Ed Pine

No. 54, 58
- Position: Linebacker

Personal information
- Born: July 13, 1940 Reno, Nevada, U.S.
- Died: August 1, 2008 (aged 68) Reno, Nevada, U.S.
- Listed height: 6 ft 4 in (1.93 m)
- Listed weight: 235 lb (107 kg)

Career information
- High school: Reno
- College: Utah
- NFL draft: 1962: 2nd round, 22nd overall pick
- AFL draft: 1962: 3rd round, 17th overall pick

Career history
- San Francisco 49ers (1962–1964); Pittsburgh Steelers (1965);

Career NFL statistics
- Fumble recoveries: 3
- Interceptions: 3
- Sacks: 3.5
- Stats at Pro Football Reference

= Ed Pine =

American football player (1940–2008)

Edward Harry Pine Jr. (July 13, 1940 – August 1, 2008) was an American football linebacker who played college football for Utah and professional football in the National Football League (NFL) for the San Francisco 49ers from 1962 to 1964 and for the Pittsburgh Steelers in 1965.

==Early life==
A native of Reno, Nevada, he was a star athlete at Reno High School, competing in football, basketball, baseball, and track.

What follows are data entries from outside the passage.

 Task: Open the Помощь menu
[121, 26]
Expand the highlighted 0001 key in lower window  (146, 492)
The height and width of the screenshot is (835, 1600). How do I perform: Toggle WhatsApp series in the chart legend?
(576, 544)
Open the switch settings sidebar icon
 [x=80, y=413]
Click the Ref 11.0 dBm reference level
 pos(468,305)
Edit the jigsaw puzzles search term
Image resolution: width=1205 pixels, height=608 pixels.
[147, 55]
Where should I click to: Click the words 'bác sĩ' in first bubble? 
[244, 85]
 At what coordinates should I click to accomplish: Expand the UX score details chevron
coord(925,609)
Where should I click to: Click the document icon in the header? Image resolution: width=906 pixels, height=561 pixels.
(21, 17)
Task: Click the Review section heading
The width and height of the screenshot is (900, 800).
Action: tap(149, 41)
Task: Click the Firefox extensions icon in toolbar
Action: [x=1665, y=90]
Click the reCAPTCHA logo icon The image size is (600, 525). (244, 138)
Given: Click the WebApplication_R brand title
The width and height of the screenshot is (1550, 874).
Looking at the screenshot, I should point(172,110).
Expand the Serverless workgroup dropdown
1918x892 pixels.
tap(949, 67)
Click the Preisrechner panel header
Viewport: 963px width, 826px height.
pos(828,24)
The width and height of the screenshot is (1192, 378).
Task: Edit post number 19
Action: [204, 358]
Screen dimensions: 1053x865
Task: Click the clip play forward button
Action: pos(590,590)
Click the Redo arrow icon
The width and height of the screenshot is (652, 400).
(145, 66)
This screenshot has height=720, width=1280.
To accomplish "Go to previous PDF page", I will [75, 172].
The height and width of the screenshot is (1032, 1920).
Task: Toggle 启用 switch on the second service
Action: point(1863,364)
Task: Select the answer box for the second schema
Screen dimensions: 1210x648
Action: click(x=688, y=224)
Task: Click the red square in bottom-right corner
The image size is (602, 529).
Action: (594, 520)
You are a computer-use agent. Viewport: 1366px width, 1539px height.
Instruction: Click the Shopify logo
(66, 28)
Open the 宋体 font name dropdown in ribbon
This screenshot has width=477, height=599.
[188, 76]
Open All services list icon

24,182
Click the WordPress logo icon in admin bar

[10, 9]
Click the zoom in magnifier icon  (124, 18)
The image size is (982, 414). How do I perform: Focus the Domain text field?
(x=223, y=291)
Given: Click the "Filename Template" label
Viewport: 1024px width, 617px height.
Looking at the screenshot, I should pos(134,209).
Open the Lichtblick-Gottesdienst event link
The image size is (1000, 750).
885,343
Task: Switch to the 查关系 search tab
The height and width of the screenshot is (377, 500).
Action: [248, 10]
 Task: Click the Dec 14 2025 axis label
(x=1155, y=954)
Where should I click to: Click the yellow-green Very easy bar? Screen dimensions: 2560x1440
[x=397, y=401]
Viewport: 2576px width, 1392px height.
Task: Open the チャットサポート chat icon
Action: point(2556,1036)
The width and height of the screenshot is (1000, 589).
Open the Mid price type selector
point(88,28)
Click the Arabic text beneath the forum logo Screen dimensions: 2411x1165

He played college football at Utah from 1959 to 1961. He was described by the Deseret News in 1961 as "the hottest prospect in Utah football history." At the end of his senior year, he was invited to play in the Shrine Game in San Francisco in December 1961 and the Hula Bowl in January 1962.

==Professional football==
He was selected by the San Francisco 49ers in the second round (22nd overall pick) of the 1962 NFL draft. He signed with the 49ers in December 1961. He played for the 49ers from 1962 to 1964, appearing in 42 games, 28 of them as a starter.

He also played for the Pittsburgh Steelers in 1965, appearing in eight games for the team.

==Later years==
Pine died in 2008 in Reno, Nevada, at age 68.